■ PROBLEM 1: Reproduce the records word for word, starting with the line containing "Task: Click the home icon in breadcrumb" and continuing through the final line of the records, with both ends included.

■ SELECTED TEXT:
Atlas V launch last Thursday from Vandenberg AFB.

Today's Altas V launch was itself dependent on a successful launch of another Atlas V mission last week from Vandenberg AFB in California. That mission, carrying an Air Force weather satellite, started a 7 day turnaround for support crew elements and a review of the launch data. Once the data had been cleared, and the support crew from the United Launch Alliance (ULA) had transferred over to  Florida to work on the launch of the new updated Atlas V 541, which can launch heavier payloads than the earlier Atlas V versions. Today's mission carries a secret spy satellite for the National Reconnaissance Office. 

Progress spacecraft approaches the ISS.

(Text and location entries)
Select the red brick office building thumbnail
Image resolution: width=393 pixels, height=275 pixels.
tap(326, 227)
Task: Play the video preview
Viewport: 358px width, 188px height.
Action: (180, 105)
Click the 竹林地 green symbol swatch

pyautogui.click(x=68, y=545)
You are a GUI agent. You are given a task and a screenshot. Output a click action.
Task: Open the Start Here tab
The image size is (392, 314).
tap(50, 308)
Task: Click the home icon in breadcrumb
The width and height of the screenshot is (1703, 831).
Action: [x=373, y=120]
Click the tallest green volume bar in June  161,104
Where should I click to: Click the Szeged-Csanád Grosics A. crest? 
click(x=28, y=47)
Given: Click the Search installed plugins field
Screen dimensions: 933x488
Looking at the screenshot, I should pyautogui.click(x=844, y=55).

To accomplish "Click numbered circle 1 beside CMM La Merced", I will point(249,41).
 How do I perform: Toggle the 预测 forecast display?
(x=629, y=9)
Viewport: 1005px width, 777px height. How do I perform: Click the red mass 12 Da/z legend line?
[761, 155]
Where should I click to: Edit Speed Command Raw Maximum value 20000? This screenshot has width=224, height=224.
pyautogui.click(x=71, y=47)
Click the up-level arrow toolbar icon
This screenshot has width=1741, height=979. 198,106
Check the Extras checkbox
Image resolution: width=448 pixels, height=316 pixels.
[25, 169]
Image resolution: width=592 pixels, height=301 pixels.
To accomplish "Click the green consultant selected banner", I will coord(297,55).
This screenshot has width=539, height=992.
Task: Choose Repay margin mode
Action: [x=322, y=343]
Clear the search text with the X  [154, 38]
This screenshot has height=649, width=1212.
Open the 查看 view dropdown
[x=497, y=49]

■ PROBLEM 2: Continue the text about the Atlas V launches from the point where it stops.

■ WRITTEN REPLY 1:
Task: Click the home icon in breadcrumb
The width and height of the screenshot is (1703, 831).
Action: [x=373, y=120]
Click the tallest green volume bar in June  161,104
Where should I click to: Click the Szeged-Csanád Grosics A. crest? 
click(x=28, y=47)
Given: Click the Search installed plugins field
Screen dimensions: 933x488
Looking at the screenshot, I should pyautogui.click(x=844, y=55).

To accomplish "Click numbered circle 1 beside CMM La Merced", I will point(249,41).
 How do I perform: Toggle the 预测 forecast display?
(x=629, y=9)
Viewport: 1005px width, 777px height. How do I perform: Click the red mass 12 Da/z legend line?
[761, 155]
Where should I click to: Edit Speed Command Raw Maximum value 20000? This screenshot has width=224, height=224.
pyautogui.click(x=71, y=47)
Click the up-level arrow toolbar icon
This screenshot has width=1741, height=979. 198,106
Check the Extras checkbox
Image resolution: width=448 pixels, height=316 pixels.
[25, 169]
Image resolution: width=592 pixels, height=301 pixels.
To accomplish "Click the green consultant selected banner", I will coord(297,55).
This screenshot has width=539, height=992.
Task: Choose Repay margin mode
Action: [x=322, y=343]
Clear the search text with the X  [154, 38]
This screenshot has height=649, width=1212.
Open the 查看 view dropdown
[x=497, y=49]

■ WRITTEN REPLY 2:
In the meantime, the glitch that occurred on the recent Russian Soyuz launch to the ISS seems not to have repeated with the launch this week of a Progress robotic cargo spacecraft to the station. Using the navigational shortcut trajectory, the Progress M-23M (P55) spacecraft successfully arrived to dock with the station after a six hour flight on Wednesday April 9th. A previous Progress spacecraft, Progress M-22M (P54), undocked from the ISS on Monday. Filled with garbage and waste, the craft will remain in orbit for 11 days while engineers on the ground conduct some final experiments, then it will burn up in the atmosphere. The current Progress is docked at the Russian-built Pirs module.